American journalist and author

McKay Coppins (born February 2, 1987) is an American journalist, author, and staff writer for The Atlantic.

==Career==
Coppins began his career at Newsweek and broke the story that Jon Huntsman Jr. would resign his ambassadorship in China and run for president.

Coppins joined BuzzFeed to cover the 2012 presidential race, becoming an important source on Governor Mitt Romney's Latter-day Saint (Mormon) faith. In 2012, Coppins was named as one of the "30 under 30" media pundits in Forbes magazine, and was listed along with three other young BuzzFeed News journalists as one of Politicos "ten breakout reporters of 2012." He is a regular contributor to CNN and MSNBC.

In the run-up to the 2016 presidential primaries, Coppins became embroiled in a public Twitter feud with Republican candidate Donald Trump after writing articles suggesting that Trump was running a "fake" campaign.

In November 2016, he announced he was leaving BuzzFeed to join The Atlantic as a staff writer.

In 2015, Coppins published The Wilderness: Deep Inside the Republican Party's Combative, Contentious, Chaotic Quest to Take Back the White House. Walter Russell Mead favorably reviewed the book in Foreign Affairs, writing that it was "[w]idely sourced and compellingly written." He has an acrimonious relationship with President Donald Trump after he called his presidential aspirations a "sham"; Trump in response called him a "dishonest slob".

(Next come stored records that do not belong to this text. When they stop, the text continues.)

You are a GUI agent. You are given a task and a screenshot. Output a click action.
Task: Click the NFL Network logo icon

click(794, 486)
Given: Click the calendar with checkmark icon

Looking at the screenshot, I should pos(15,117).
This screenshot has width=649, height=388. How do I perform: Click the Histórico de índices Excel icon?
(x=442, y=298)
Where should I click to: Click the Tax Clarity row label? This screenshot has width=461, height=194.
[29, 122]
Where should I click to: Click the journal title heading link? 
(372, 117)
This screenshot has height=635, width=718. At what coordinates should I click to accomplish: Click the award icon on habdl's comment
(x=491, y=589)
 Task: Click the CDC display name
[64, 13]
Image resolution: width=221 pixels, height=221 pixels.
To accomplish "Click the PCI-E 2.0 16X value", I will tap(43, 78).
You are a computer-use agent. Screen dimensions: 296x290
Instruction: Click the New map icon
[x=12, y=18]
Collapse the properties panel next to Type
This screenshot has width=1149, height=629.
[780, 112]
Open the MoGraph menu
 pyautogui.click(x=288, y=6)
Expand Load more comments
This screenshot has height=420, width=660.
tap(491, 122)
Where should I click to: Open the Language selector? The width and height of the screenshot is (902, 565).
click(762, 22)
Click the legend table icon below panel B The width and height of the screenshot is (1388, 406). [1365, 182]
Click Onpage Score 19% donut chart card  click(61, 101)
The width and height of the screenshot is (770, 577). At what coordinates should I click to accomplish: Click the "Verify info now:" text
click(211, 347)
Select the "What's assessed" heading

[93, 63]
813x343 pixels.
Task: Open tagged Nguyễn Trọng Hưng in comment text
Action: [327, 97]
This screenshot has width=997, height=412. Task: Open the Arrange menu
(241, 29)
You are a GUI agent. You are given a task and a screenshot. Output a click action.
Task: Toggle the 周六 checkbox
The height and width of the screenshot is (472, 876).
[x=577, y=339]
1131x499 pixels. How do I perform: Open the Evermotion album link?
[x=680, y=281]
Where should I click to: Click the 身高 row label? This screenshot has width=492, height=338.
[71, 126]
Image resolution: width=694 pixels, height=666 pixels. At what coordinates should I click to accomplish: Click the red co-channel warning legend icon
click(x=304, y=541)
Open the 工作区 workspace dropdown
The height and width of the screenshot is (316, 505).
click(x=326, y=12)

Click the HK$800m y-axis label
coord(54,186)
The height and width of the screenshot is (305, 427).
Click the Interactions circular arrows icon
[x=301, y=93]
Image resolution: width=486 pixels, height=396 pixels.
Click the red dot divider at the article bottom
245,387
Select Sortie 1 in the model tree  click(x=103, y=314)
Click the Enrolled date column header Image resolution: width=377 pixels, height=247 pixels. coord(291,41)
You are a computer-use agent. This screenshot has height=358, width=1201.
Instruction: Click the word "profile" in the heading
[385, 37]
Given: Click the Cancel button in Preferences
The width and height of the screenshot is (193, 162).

Coppins released a biography of Mitt Romney titled Romney: A Reckoning on October 24, 2023. The book covers 25 years of American politics, based on 45 interviews with Romney and thousands of private emails, text messages, and diary entries.

==Personal life==
Coppins was raised in Holliston, Massachusetts.

He graduated from Brigham Young University where he was editor of BYU's student newspaper, The Daily Universe.

Coppins and his wife were married in 2009 and have four children as of 2018.

Coppins is a member of the Church of Jesus Christ of Latter-day Saints (LDS Church), for which he served a full-time mission, and he has often written about his faith. He felt his background in the church helped him while writing about Mitt Romney, a fellow Latter-day Saint, as it helped him "in understanding the elusive candidate as an actual person".